Top Secret America by the Washington Post calls efficacy of intelligence services into question

Monday, July 19, saw the release of an investigative report by The Washington Post which concerns the health of the intelligence services of the US Government. The report is titled Top Secret America, and it has created a huge stir. The findings of the report are already being contested by big players in the intelligence field. The Intelligence Community, which evidently is a proper noun, is painted in a fairly negative light by Top Secret America. Source of article – Top Secret America by the Washington Post causes intelligence row by Personal Money Store.

The portrait Top Secret America paints is not the greatest

Top Secret America took two years for The Washington Post to put together. The amount of agencies, bureaus and contractors working on intelligence has grown exponentially since September 2001. The intelligence field is about secrecy, and the total cost and activities of all these groups may not be knowable. The report also claims the intelligence community is not well suited to efficiency, consensus, and lacks enough focus to be truly effictive. The piece contains references to a recent interview with Robert Gates, Secretary of Defense, who bemoans the lack of focus and clear info from the intelligence field.

Intelligence Community fires back

There was a response issued soon after the report from the intelligence field. The national Director of Intelligence, David Gompert, easily issued a press release that condemned the report for not being truly reflective of the Intelligence Community, and the community itself was constantly working on improving itself.

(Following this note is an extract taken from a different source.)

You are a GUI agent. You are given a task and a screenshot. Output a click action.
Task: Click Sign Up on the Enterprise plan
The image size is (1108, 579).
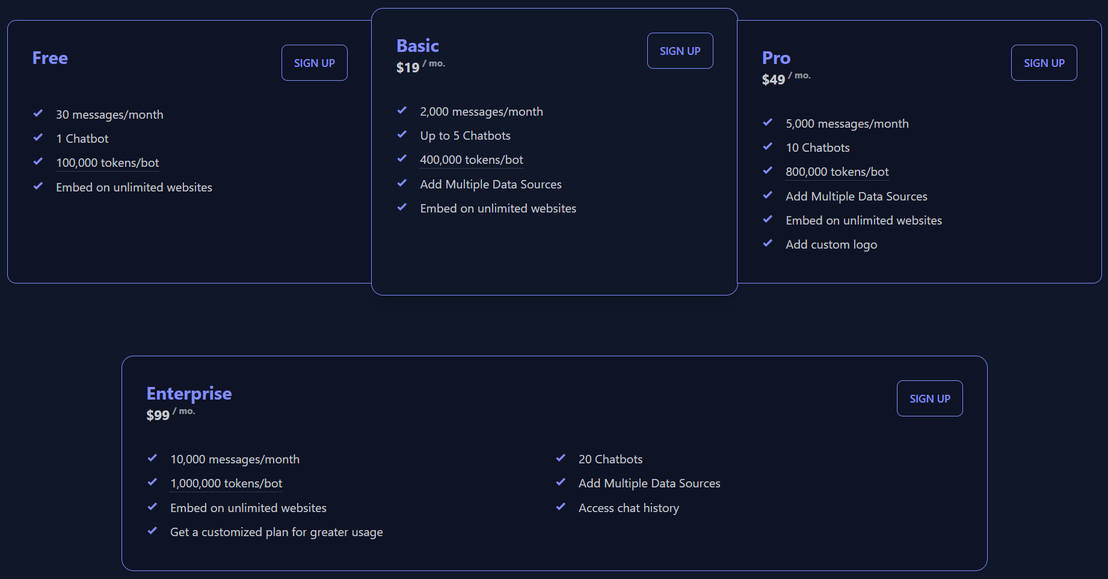[x=929, y=398]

What effect the report can have

It is hard to know what effect, if any, the report could have. The nature of the intelligence business is that it is clandestine. If a spy operation goes well, the success of the mission might never see the light of day. However, the U.S. Intelligence Community has had some spectacular failures. For instance, there was the Bay of Pigs fiasco, and also the weapons of mass destruction in Iraq. The Christmas bomber nearly pulled his plot off, and authorities were tipped off about him. The Fort Hood shooter, a U.S. Army Major, had been communicating with anti-American groups. The intelligence field may have some very visible blemishes, but it is hard to keep faith when you can’t see the successes.

Citations

http://projects.washingtonpost.com/top-secret-america/

http://projects.washingtonpost.com/top-secret-america/ (PDF)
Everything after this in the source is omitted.